Using ILSpy , we see that mutual recursion is still in place:
// F
So, although it is technically possible to unpack two mutually tail recursive functions into a loop, this is not done.
When checking the IL code, we see that calls are marked .tail
// F#: | matchClosing '(' stack str IL_0083: tail. // Here IL_0085: call bool Program:: matchClosing@39 (char, class [FSharp.Core]Microsoft.FSharp.Collections.FSharpList`1<char>, valuetype Program/SubString) // F#: | matched' t (tail s) IL_002a: tail. // Here IL_002c: call bool Program::'matched\'@28'(class [FSharp.Core]Microsoft.FSharp.Collections.FSharpList`1<char>, valuetype Program/SubString)

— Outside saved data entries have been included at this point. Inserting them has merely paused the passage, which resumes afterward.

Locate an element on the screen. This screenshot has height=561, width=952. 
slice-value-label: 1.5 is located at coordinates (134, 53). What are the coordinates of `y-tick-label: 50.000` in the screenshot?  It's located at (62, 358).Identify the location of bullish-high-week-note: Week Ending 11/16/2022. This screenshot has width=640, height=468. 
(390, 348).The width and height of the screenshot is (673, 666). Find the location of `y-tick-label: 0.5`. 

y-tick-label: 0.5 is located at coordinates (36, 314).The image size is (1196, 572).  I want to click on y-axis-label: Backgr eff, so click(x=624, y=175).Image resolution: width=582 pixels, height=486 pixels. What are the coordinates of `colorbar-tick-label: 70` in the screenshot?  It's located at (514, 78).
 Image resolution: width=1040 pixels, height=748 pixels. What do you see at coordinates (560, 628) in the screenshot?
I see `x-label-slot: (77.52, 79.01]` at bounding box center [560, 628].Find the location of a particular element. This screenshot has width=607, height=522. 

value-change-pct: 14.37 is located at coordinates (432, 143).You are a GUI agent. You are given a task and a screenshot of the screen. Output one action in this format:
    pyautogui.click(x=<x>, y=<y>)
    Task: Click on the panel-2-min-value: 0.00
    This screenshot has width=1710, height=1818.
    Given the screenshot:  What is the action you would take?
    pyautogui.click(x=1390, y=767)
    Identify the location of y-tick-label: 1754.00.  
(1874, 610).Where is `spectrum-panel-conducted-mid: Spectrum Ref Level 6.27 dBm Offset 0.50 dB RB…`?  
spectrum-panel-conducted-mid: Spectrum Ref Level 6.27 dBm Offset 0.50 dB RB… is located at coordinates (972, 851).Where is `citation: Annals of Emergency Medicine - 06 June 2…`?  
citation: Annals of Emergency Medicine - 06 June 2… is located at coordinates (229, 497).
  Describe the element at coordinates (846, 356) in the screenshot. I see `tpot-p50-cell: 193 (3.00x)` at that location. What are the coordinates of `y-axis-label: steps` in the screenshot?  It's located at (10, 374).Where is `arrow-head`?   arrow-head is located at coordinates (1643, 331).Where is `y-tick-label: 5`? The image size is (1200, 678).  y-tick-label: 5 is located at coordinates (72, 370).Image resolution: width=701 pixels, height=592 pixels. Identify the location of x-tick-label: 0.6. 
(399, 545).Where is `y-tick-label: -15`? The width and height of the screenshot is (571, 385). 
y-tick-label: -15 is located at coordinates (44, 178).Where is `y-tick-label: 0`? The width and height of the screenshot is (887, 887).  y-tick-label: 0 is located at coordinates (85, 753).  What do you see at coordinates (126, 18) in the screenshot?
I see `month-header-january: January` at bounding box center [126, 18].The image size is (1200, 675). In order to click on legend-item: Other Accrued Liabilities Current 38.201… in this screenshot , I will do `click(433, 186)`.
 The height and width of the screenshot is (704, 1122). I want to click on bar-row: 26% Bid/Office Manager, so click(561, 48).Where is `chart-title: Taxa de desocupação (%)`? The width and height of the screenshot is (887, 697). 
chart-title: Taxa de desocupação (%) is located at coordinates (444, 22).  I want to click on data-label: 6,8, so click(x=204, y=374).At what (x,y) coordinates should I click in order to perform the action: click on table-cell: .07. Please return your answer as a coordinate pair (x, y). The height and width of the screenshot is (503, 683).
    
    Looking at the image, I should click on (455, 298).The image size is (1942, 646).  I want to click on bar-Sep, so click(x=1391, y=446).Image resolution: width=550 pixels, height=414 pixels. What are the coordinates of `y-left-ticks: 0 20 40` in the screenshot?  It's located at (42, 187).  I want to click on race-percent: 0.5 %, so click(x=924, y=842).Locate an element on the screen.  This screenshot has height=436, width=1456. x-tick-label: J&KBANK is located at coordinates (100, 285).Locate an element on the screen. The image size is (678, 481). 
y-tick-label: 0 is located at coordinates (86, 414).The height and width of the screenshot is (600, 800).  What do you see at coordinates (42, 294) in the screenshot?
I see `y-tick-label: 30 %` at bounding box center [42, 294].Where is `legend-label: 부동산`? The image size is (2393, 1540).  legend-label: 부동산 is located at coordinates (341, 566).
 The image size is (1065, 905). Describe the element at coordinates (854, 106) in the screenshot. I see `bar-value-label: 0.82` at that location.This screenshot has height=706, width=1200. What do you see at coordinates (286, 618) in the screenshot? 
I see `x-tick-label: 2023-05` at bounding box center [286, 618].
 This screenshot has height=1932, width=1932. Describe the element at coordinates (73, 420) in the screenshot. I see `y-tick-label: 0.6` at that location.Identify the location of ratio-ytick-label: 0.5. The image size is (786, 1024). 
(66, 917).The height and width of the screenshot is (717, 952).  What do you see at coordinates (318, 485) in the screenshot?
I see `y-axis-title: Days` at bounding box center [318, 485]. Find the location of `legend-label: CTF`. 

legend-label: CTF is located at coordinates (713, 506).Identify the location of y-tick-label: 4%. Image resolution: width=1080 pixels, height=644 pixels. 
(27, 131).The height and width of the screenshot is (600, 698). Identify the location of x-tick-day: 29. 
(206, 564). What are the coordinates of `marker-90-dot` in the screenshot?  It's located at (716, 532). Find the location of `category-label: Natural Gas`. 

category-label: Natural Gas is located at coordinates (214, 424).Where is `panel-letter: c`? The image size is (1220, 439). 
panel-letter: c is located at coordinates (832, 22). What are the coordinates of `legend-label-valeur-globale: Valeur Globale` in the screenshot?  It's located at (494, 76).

.NET jitter is in release mode to view .tail flag
We also see when we debug in WinDbg that the stack is not growing. Unfortunately, when looking at clr!JIT_TailCall it does a lot of work, while it does not consume the stack, it consumes clock cycles rather than as indicated here: How to eliminate the time spent on JIT_TailCall for functions that are genuinely non-recursive
However, in debug mode (and at least older versions of Mono), the .tail flag .tail ignored
// As you can see when debugging the code in WinDbg (this is a normal call) 02f619c1 e8c2f4ffff call 02f60e88
We also see when we debug in WinDbg that the stack is growing.
So, the answer to your question should be:
- No, the F # compiler cannot convert mutually tail recursive calls into a loop.
- However, the F # compiler tags calls with the
.tail attribute - JIT: er release mode kindly considers
.tail attributes and generates tail calls that do not grow on the stack (but are inefficient) - In debug mode (and possibly mono)
.tail attributes are ignored and no tail calls are generated by JIT: er, and the stack will grow.